Underwhelming performance Khadas Vim2 Max in video rendering kdenlive

I think the mixed up results in the last list ?

It would be interesting to see the results of Odroid C2 without overclocking (in 1.5 Mz mode).

By the way, in Odroid C2 and Khadas you can easily install LXDE instead of MATE. Then the results will depend less on the size of the occupied memory.

1 Like

Tried 2 times with the big project at 1.5, it crashed every time at 1h50m(only a few minutes left there). Didn’t want to wait that long again. So I simplified it by doing a Render of only 1 minute of the Big Buck Bunny video. Again strange results with the Khadas. It doesn’t seem to like Kdenlive. Here’s the results.
1 minute render 1080p
C2
1.75Ghz 8m09
1.54Ghz 9m19
1.30Ghz 10m29
1Ghz 13m18

Khadas
1st time : 9m24
2nd time : 9m38
3th time : 9m23

The Khadas again didn’t use 100% of it’s capabilities. So without any effects.
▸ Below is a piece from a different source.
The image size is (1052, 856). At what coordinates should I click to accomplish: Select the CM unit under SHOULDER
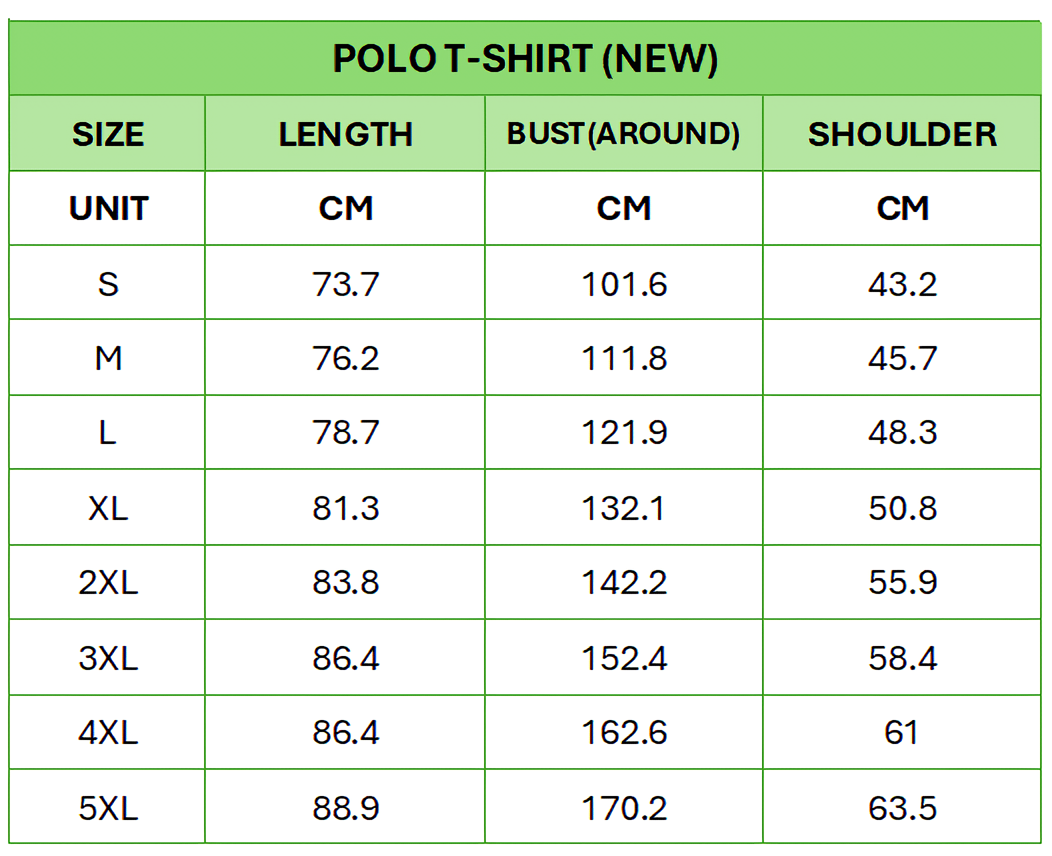point(902,208)
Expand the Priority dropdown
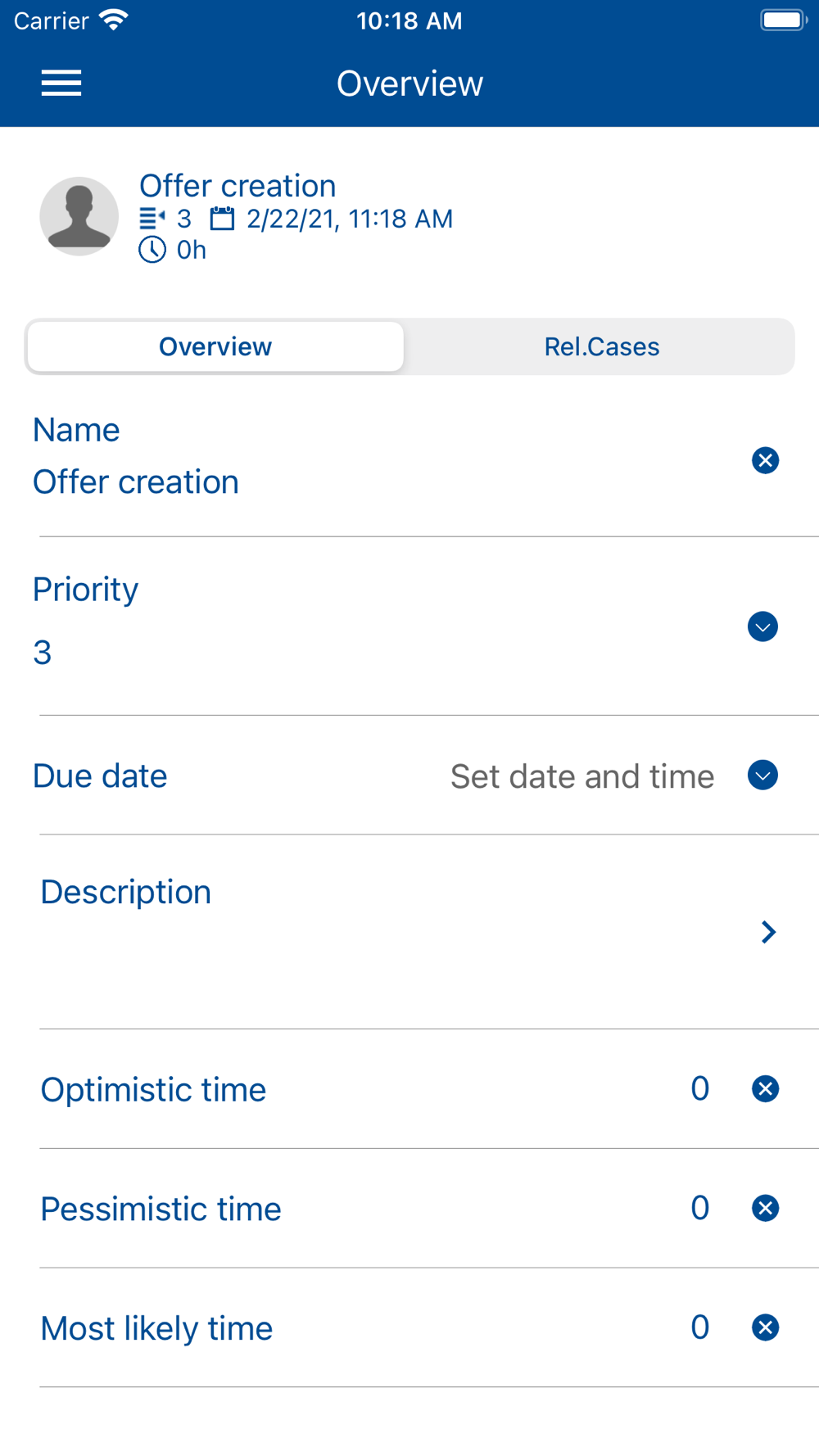The height and width of the screenshot is (1456, 819). pos(762,627)
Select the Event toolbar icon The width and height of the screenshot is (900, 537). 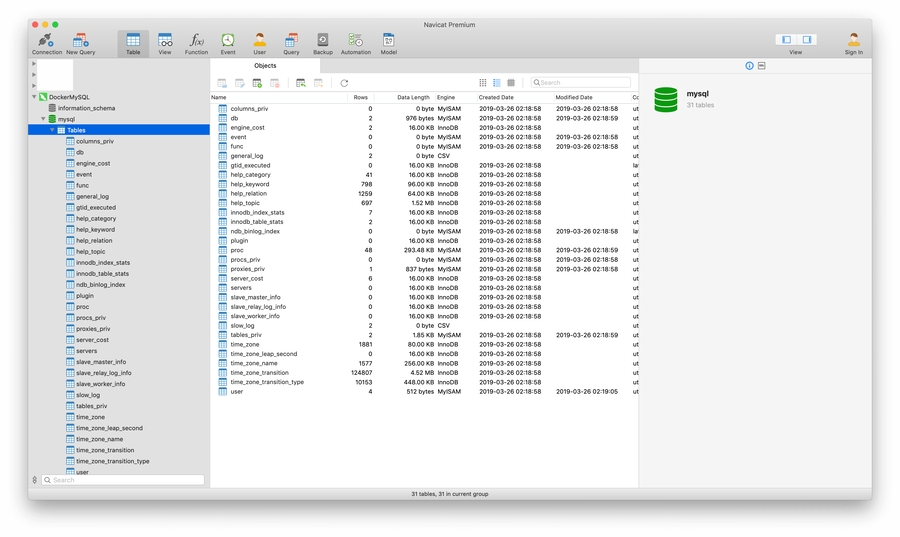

I did it 3 times. 2nd time was even a lot slower. I truly don’t know what’s happening here.
Update
I now tried with another 1080p video file, again 1minute long and all the sames parameters. Again the same behaviour. 1st result 9m51s, 2nd result 9m16s. It’s all over the place.
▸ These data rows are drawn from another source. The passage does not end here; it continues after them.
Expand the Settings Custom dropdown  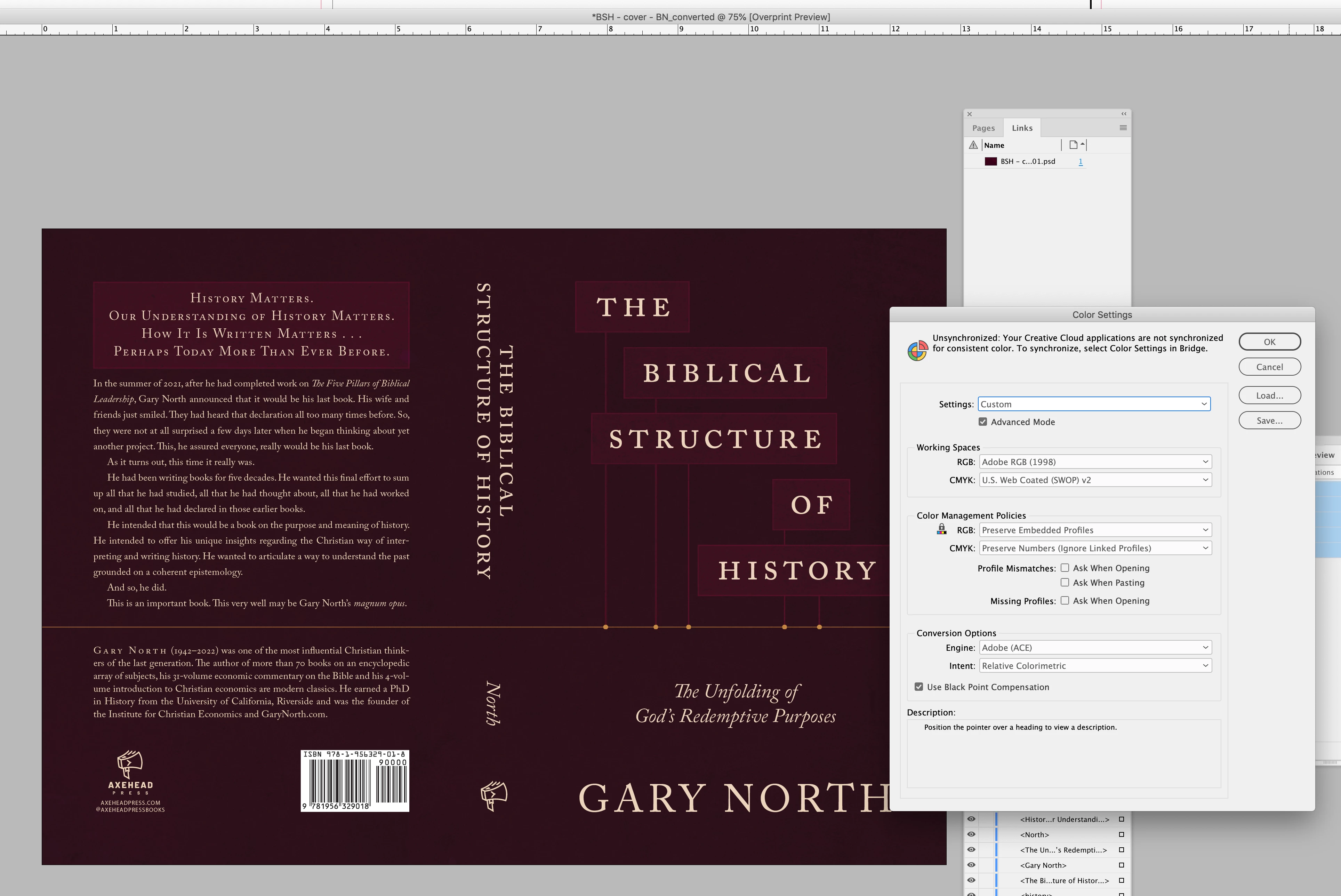(x=1094, y=404)
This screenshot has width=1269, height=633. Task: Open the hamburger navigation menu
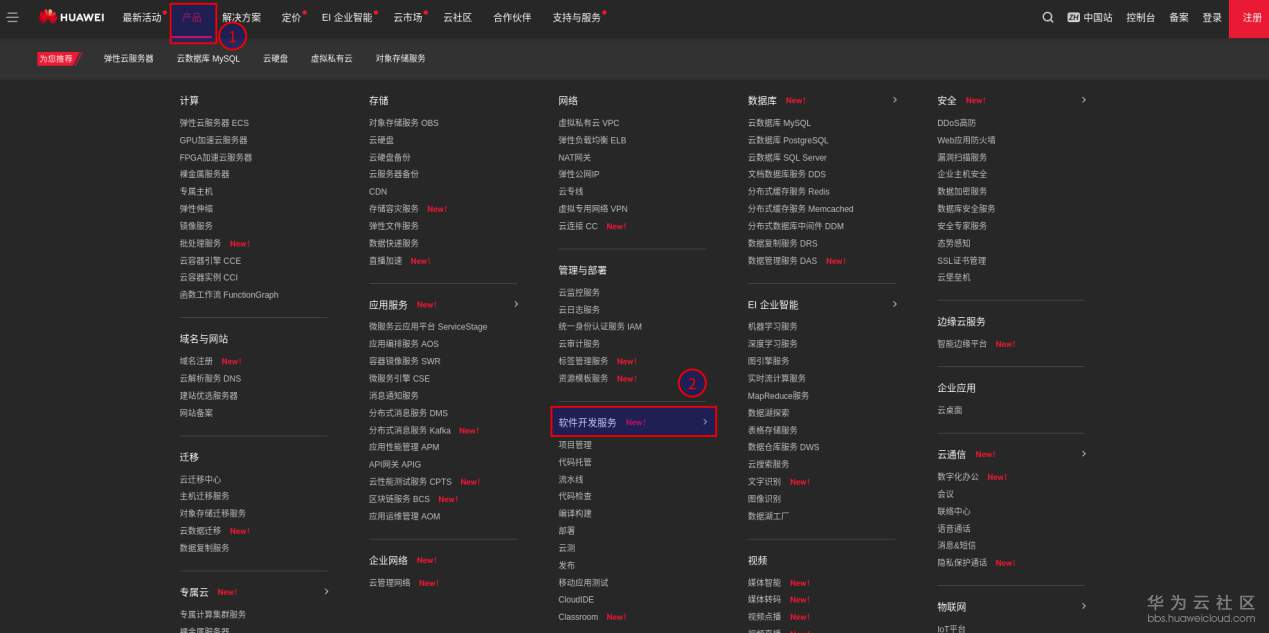click(x=14, y=16)
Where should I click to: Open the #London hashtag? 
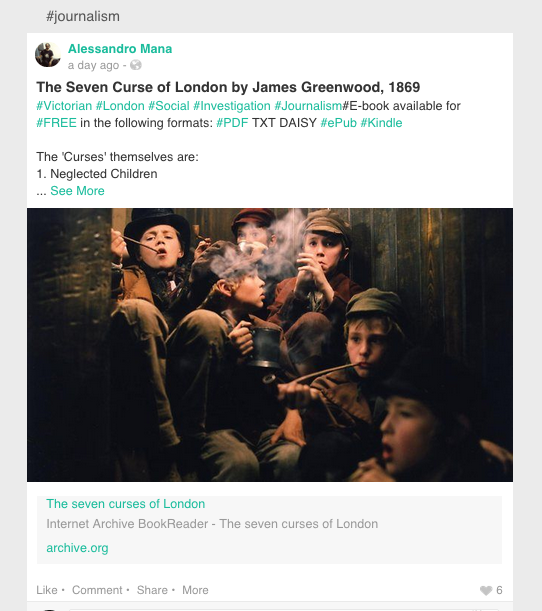click(120, 106)
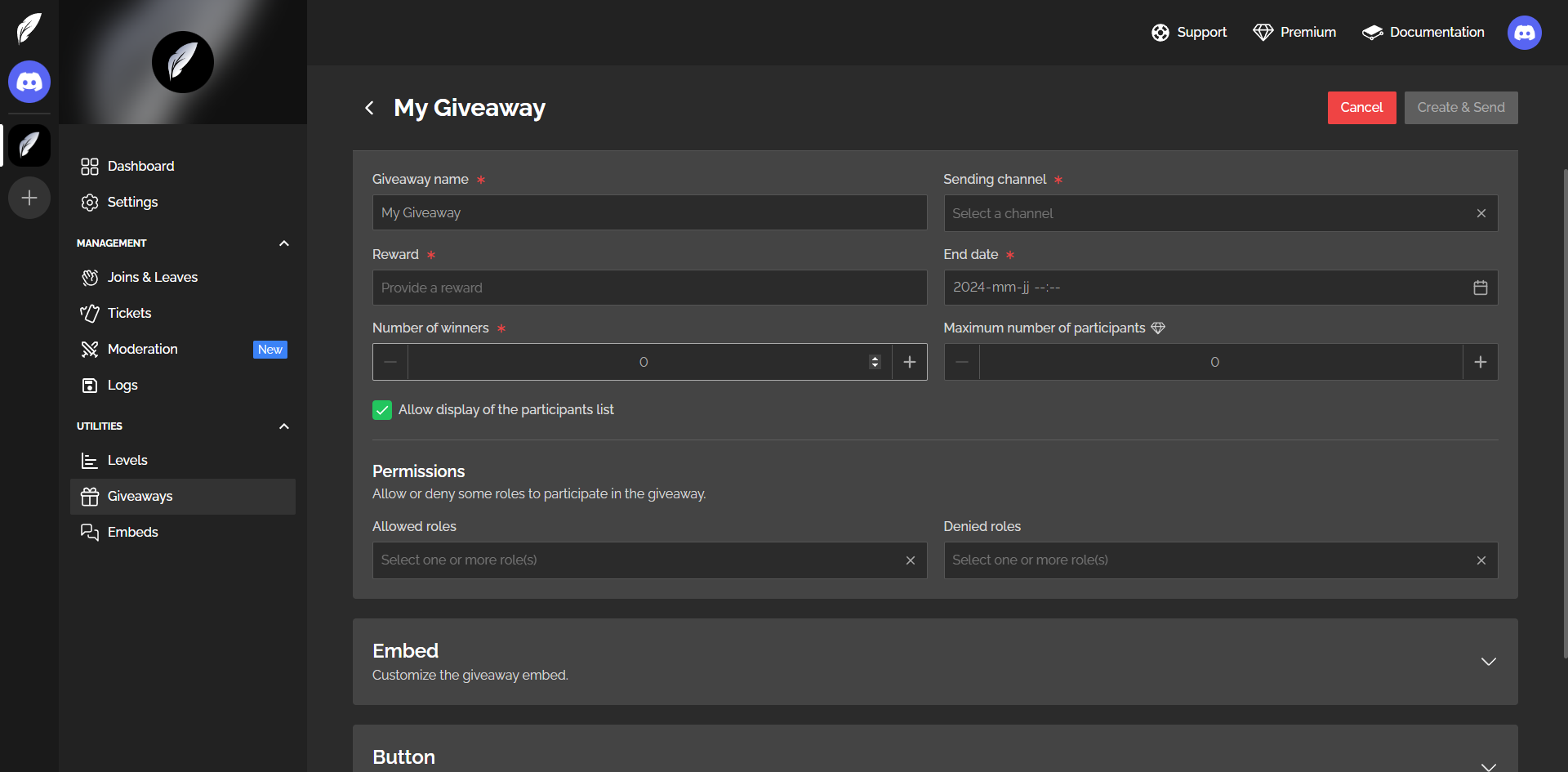Collapse the Management sidebar group
1568x772 pixels.
pyautogui.click(x=284, y=243)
I correctly understood that when trying to execute a former task (which is described in the 1st post of this topic) on the Odroid c2 in 1.5 mz mode (without overclocking), the task failed ?

Sorry, I didn’t realize what they meant ?

Indeed: It wasnt a hard crash. But: "Render failed" message. Ive reinstalled the C2, I hope that didn`t mess up anything. It did do the long Bench fully on 1.75Ghz.

I tried the same test on the Khadas 3 times, I didnt get the same result every time. Im out of ideas. I thought I found it when removing the effects. But in a short 1 minute 1080p video it also doesnt work well. I don`t see the logic.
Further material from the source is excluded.